Have you seen the study that shows the wind is always against you? It’s summarized in New Scientist here and the original paper is here.

Further analysis

OK so now we’ve got onto the purely hypothetical case where you cycle from A to B and then back from B to A and the wind continues to blow from B to A as though nothing had happened.  Even so, the analysis in the references above looks rather complicated.

Let’s ignore rolling resistance and consider a cyclist who wants to cycle on the flat from A to B and back again.  He cycles with a power P which gives a limiting velocity V relative to the air. (In the absence of rolling resistance we ignore interactions with the ground.)

So let’s say as an example B is 10 km from A and V is 20 km/h.  In the absence of any wind it takes 0.5 hours to go from A to B, another 0.5 hours to go from B to A, for a total of 1 hour or 60*60 =3600 seconds.  Then with P measured in joules/second, the energy expended will be 3600*P J.

Now a wind of 10 km/h blows from B to A.  The cyclist’s speed relative to the ground is then 10 km/h on the outward leg and 30 km/h on the return leg.  So the time taken is 60+20  = 80 minutes or 4800 seconds and the energy expended is 4800*P J.
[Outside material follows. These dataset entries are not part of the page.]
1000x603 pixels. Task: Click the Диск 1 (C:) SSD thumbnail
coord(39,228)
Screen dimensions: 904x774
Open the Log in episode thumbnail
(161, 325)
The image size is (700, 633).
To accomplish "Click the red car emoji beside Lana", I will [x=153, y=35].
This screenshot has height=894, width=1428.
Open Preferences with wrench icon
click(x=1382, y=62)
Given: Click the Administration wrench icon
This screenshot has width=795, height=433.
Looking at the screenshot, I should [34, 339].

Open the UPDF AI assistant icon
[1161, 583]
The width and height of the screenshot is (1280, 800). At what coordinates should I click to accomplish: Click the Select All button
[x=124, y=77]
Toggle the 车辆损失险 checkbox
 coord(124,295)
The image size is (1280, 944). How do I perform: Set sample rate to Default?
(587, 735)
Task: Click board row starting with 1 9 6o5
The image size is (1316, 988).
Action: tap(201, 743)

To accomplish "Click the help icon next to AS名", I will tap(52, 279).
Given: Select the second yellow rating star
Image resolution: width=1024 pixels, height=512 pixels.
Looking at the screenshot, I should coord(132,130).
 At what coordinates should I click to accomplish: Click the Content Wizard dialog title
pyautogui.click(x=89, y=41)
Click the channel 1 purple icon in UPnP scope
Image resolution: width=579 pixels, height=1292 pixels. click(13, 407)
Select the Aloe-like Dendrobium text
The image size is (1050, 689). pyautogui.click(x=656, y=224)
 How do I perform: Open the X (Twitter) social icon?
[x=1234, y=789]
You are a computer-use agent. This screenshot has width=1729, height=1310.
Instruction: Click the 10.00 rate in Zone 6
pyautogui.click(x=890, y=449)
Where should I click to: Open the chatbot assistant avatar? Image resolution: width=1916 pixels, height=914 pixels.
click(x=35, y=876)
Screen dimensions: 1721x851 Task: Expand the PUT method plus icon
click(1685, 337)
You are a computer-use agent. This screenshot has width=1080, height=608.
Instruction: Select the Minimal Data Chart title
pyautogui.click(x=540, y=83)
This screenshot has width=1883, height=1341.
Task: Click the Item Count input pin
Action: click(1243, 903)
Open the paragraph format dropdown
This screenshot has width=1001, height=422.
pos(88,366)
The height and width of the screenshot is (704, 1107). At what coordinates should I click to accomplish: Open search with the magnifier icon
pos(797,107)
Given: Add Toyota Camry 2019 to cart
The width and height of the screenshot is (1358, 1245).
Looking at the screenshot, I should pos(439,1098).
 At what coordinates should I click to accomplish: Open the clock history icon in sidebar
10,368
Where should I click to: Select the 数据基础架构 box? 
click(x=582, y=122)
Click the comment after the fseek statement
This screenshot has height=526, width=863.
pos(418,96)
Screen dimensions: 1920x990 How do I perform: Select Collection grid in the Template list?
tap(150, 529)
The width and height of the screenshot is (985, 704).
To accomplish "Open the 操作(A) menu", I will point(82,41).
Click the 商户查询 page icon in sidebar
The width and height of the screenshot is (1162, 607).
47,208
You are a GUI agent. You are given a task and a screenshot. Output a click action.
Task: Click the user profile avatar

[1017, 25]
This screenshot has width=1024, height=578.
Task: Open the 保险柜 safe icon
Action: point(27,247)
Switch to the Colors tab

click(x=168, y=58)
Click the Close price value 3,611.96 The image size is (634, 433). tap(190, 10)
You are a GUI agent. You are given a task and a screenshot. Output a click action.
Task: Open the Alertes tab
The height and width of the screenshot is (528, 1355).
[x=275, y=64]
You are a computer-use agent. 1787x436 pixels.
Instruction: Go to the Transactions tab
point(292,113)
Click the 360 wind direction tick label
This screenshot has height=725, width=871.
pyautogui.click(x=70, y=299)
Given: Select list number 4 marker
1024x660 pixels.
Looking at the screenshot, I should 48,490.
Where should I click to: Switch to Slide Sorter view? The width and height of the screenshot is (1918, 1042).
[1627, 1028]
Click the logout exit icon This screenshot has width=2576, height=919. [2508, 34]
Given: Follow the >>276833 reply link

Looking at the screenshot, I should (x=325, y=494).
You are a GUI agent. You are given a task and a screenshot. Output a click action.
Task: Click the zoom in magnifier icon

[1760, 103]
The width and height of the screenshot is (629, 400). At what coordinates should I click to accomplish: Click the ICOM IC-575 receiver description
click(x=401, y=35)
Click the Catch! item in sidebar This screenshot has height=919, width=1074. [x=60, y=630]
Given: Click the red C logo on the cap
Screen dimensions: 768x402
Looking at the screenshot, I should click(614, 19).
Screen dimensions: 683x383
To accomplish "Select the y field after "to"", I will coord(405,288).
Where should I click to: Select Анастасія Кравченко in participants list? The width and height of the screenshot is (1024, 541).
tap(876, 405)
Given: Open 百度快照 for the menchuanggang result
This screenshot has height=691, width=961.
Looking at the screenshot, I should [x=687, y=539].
The cyclist has spent more time and expended more energy even with a completely unchanging wind.

This analysis clearly applies to any situation where there is a component of the wind along the cyclist’s direction of motion, even if it doesn’t turn round on you…

 

BikeHut track pump @ Halfords

October 1, 2009

I decided I’d get a track pump for my bicycle.  I went down to Halfords and they had 3 types, with no indication of the prices.  I thought the BikeHut one was the cheapest, so I took it to the checkout and it turned out to be £38.  Then when I was out of the shop I found the head was missing!  So I took it back and changed it.

pumpSo then I found it wouldn’t work with my Presta valves (there were no useful instructions with it).  Eventually I found some discussion here with the final answer

Thanks for all the replies guys,

I think I have figured it out now. I simply wasn’t pushing the valve
into the connector hard enough. The ‘schrader push pin’ is spring
loaded and pushes back quite a way. Initially, when you push the
connector on, there is quite a rush of air from the tire (this is
point to which I was getting before). However, if you push harder
then the valve enters the connector further (by pushing against the
spring loaded pin) and reaches an area where the rubber grip smothers
the airflow enough that you can tighten the lever. So the trick is to
push it on firmly and quickly.

I find this works well now on my back tire and makes an airtight seal.
On my front tire (which has a different make of inner tube) I find
that even with the lever tightened fully, I still get a bit of air
leakage, but it’s not enough to bother me.

Brian, do you fully unscrew the presta nut at 1?

Thanks again.

Mike

So I tried that, and it worked on the front tyre and well enough on the rear one, though the join was rather leaky.